__What the exercise asks__:
In the forum post about one-pass tree traversal, what drawback does the writer give for writing the traversal code only once?

__Selected passage__:
That’s a really cool trick and really well written. However, I am wondering if we really traverse things once and what are the benefits ?
As far as I understand, we are kind of computing two independant thing in one go, the one the left (the tree) and the one on the right the min
. The circular bit being that we use the right thing in the left one, but not the other way round, so even though it looks circular the right bit can be (and will be thanks to laziness) computed whilst ignoring the the left side, which is similar in effect to the straight forward solution, compute the min , replicate the structure.
The advantage I can see is that the pattern matching done on each node will be done only one, thus “one traversale”, but also have to pattern match on tuples now. We are traversing once but pattern match twices, so have we actually gained anything ?
One advantage I can see, is we wrote the traversal code only once, which guarantee that the final structure matches the initial one. The drawback is the code seems a bit more complicated.
This is remind me of a common problem which is equivalent to given [1,2,5,10]
returns [(1,10), (2,20), (25,250), (10,100)]
.
When I started writing Haskell (20 years ago), I liked list comprension lots (I still do) so I would write
usingComp n xs = [(x, x*n) | x <- xs ]
I could also use map
usingMap n = map (\x -> (x, x*n))
(Which is pretty much the same)
Nowaday, I probaby use zip
and do
usingZip n xs =
let ns = map (*n) xs
in zip xs ns
Because, in a way, it describe best what I am doing, and I am not mixing the two operations.
Initially I didn’t like it because it felt I was giving more work to the machine( I use to prefer to do two things in a loop instead of two loops). But thanks to lazyness, I doesn’t change much. When I write that nothing happend. When I need to access the value, some pattern matching will happen (in different order) and what needs to be will be computed (maybe in different order).
What I still don’t like is that my structure might differs, but I know they don’t and learn to leave with it.

__Data provided__:
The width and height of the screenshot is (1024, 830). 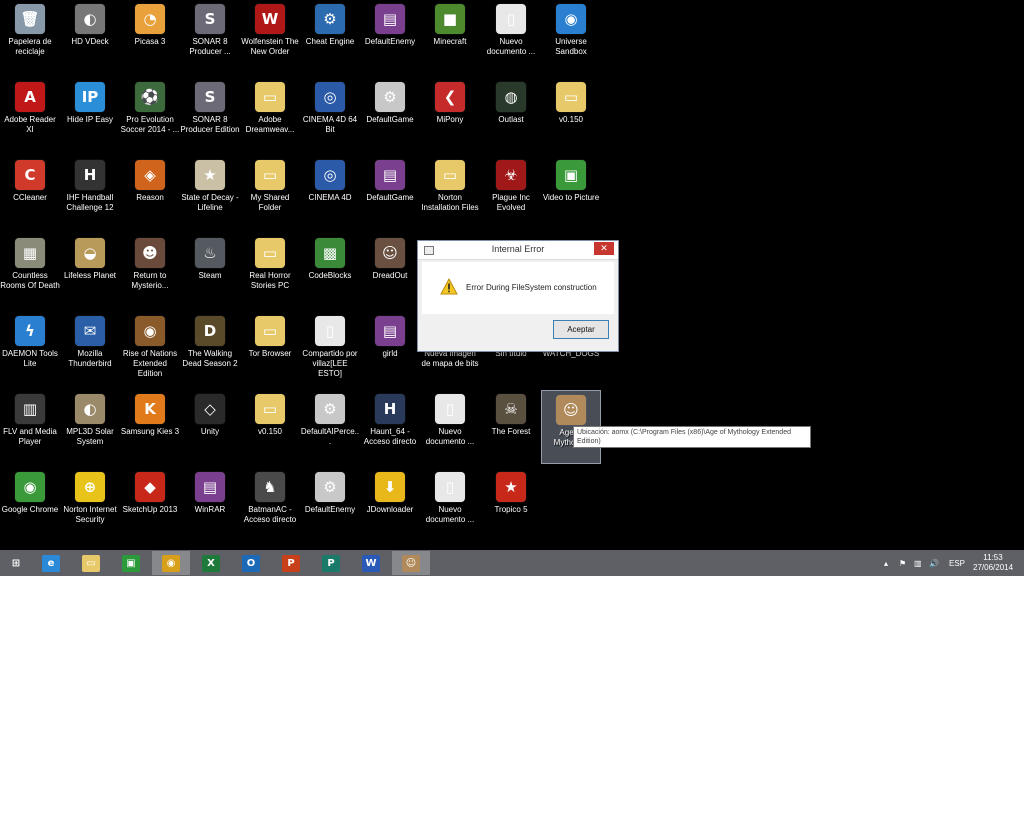 I want to click on network-button: ▥, so click(x=918, y=563). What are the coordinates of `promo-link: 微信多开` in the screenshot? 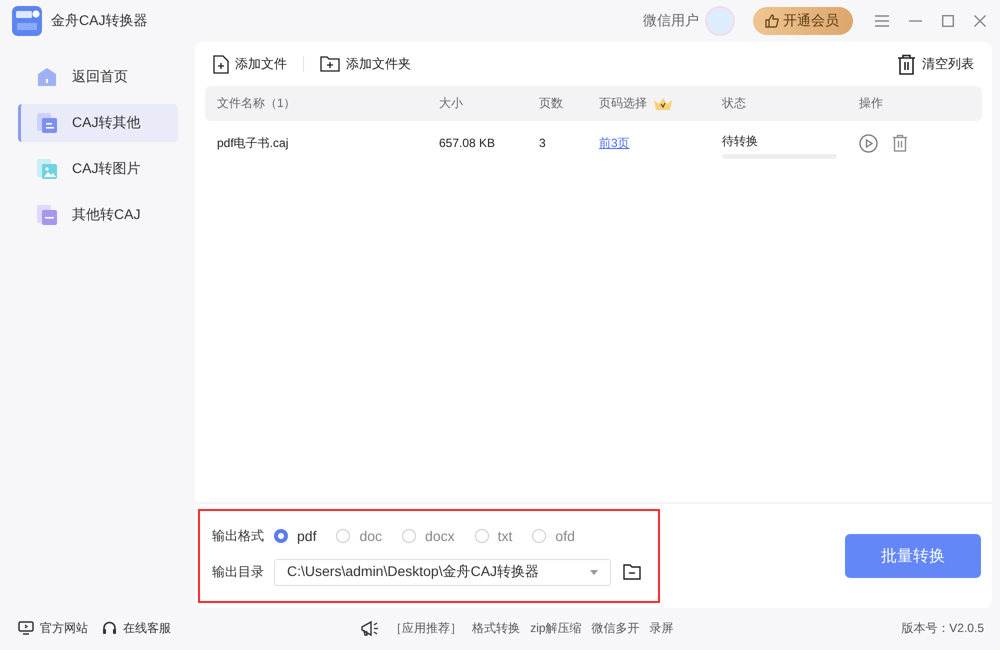 It's located at (616, 628).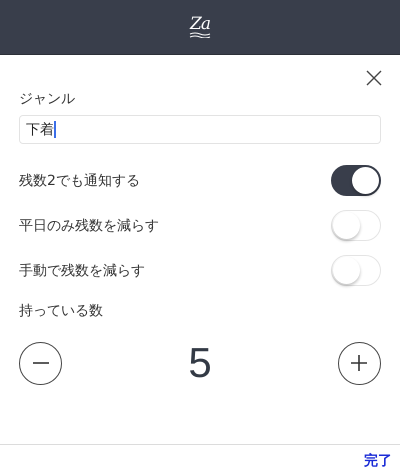 The height and width of the screenshot is (476, 400). I want to click on plus-icon, so click(360, 363).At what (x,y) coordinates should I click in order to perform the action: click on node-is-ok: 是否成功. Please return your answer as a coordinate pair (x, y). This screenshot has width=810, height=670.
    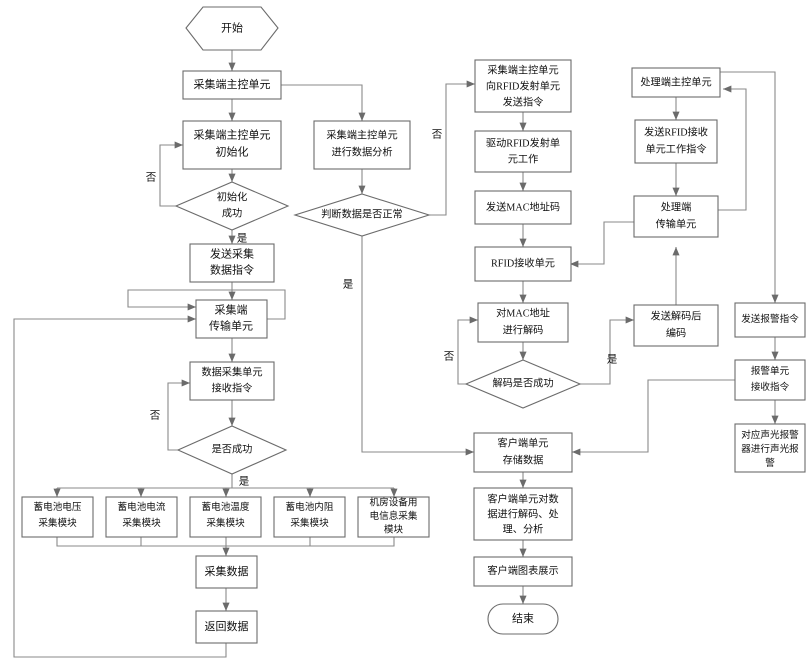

__Finished exercise__:
The code seems a bit more complicated.